Task instructions:
From the data that follows, report how many lines hold the string "pyautogui", giving only the number.

Dataset entries
▬▬▬▬▬▬▬▬▬▬
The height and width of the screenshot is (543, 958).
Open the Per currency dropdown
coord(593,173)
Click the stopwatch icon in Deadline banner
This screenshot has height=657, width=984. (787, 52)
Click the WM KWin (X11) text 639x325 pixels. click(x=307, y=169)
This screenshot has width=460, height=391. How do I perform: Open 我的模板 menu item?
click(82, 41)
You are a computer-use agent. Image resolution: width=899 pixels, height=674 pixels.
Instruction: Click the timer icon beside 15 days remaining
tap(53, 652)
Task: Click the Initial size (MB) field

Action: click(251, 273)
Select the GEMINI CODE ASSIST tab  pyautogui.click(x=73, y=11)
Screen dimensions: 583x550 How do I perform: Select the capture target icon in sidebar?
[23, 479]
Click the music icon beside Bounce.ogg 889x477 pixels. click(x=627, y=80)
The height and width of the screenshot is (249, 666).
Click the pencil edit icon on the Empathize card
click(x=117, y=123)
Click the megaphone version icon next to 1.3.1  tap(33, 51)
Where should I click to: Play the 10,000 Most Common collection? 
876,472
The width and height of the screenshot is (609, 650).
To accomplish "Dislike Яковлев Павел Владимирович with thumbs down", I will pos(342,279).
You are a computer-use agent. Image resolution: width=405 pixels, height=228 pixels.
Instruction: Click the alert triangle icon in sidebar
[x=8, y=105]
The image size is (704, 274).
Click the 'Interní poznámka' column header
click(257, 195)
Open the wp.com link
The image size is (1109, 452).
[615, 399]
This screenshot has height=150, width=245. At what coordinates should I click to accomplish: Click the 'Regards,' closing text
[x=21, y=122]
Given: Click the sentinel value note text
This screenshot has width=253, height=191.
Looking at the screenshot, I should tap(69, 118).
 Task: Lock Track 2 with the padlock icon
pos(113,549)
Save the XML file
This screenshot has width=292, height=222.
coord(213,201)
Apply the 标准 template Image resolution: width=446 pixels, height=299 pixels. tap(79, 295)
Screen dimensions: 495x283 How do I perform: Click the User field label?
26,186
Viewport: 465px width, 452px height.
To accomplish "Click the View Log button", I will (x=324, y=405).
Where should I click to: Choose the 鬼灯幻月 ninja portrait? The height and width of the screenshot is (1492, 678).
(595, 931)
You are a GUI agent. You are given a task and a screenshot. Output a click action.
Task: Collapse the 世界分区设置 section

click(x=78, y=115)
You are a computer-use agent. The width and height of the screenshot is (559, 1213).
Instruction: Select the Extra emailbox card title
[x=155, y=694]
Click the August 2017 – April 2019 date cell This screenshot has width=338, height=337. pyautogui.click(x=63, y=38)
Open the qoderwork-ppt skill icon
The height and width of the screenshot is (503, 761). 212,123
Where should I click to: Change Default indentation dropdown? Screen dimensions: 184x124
▬▬▬▬▬▬▬▬▬▬
Solved problem:
2